Friday, April 5, 2013

Storyteller's Journey

A Familiar Setting

It has been said to aspiring authors: "Write what you know." If that is true, then I am definitely on the right track...




The above photo of the historic hatchery just down our rural road is not only in my middle grade novel, but in my memory: I remember riding my bicycle to this destination in the fifth grade with my Camp Fire Group. (Since we here in the Pacific Northwest had some decent weather recently, I decided to take a few photos. The second book in my proposed MG series also takes place along this country lane!)


Down the road a bit is Mimsi Marsh. This murky marsh also found its way into my middle grade manuscript.  Including the setting descriptions of familiar places not only added texture to my story, but I'm hoping, believability.


My protagonist actually rides her bicycle down the road to visit the grave of her deceased mother, buried in this cemetery. It was established in 1852 and contains the remains of many prominent founding fathers of our town.

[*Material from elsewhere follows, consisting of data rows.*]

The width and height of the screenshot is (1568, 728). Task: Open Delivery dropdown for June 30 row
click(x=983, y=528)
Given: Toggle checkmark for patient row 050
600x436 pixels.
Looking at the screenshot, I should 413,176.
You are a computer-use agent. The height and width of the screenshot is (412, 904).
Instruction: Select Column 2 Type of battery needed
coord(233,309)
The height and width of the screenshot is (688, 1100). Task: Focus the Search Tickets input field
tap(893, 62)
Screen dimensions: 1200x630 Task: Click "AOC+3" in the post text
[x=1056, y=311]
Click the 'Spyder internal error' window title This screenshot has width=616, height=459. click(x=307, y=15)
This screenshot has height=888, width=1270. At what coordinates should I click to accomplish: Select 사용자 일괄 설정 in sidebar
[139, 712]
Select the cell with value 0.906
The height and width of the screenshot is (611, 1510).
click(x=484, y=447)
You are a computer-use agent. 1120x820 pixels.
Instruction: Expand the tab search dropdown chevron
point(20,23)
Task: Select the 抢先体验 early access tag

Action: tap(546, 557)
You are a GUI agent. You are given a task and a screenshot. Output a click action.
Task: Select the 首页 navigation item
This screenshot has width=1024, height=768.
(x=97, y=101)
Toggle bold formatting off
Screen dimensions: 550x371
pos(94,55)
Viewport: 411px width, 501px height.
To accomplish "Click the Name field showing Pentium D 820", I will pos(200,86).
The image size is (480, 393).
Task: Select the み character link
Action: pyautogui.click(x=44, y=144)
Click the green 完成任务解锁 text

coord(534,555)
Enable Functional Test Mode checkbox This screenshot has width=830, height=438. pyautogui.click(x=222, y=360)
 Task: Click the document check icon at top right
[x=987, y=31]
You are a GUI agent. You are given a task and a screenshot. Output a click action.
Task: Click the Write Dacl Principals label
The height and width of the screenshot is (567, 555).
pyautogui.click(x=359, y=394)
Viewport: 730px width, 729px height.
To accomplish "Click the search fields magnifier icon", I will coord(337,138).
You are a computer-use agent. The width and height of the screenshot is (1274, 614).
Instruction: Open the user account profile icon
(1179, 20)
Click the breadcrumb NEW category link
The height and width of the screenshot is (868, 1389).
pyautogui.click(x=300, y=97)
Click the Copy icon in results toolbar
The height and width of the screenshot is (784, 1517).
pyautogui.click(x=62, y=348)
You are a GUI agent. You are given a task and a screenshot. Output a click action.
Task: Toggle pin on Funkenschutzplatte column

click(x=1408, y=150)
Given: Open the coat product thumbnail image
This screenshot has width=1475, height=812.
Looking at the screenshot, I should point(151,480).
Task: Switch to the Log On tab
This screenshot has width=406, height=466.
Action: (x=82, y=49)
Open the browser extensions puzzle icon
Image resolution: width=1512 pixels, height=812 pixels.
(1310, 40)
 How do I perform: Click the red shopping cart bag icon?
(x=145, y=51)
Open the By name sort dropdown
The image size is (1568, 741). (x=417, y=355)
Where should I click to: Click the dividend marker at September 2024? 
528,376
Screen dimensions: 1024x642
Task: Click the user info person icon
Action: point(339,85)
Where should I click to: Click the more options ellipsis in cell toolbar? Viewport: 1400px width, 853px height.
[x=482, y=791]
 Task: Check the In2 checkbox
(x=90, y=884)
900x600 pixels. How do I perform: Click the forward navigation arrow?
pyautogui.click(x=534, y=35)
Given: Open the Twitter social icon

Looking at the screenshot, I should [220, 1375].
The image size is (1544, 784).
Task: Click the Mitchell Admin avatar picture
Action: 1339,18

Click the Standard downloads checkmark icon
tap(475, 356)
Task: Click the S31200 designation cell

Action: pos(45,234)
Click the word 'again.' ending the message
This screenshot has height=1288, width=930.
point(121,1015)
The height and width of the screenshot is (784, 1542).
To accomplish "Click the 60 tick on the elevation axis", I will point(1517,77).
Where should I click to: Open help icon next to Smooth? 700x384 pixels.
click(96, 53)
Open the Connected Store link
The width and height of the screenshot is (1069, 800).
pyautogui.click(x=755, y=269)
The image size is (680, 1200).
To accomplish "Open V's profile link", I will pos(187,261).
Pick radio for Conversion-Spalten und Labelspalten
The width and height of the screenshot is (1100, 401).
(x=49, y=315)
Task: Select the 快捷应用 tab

This is the school I attended in junior high. Back then its name was Shumway Junior High School; since then it has become a private school for the arts. In my novel, the school is called: Chilcott's Academy of Creativity.

It has been fun to use some local sites in my own hometown as a setting for my story. However, in my middle grade novel I did change the name of our city, for various reasons. And, like many writers, I took a bit of liberty with the accuracy of the details in regard to my setting.

How do you develop the settings for your stories? Any familiar sites?


6 comments:

  1. How neat that your hometown has plenty of settings for story inspiration!

    Since my stories take place in areas different from where I live right now, I develop my settings by doing research. I usually browse through travel magazines and websites.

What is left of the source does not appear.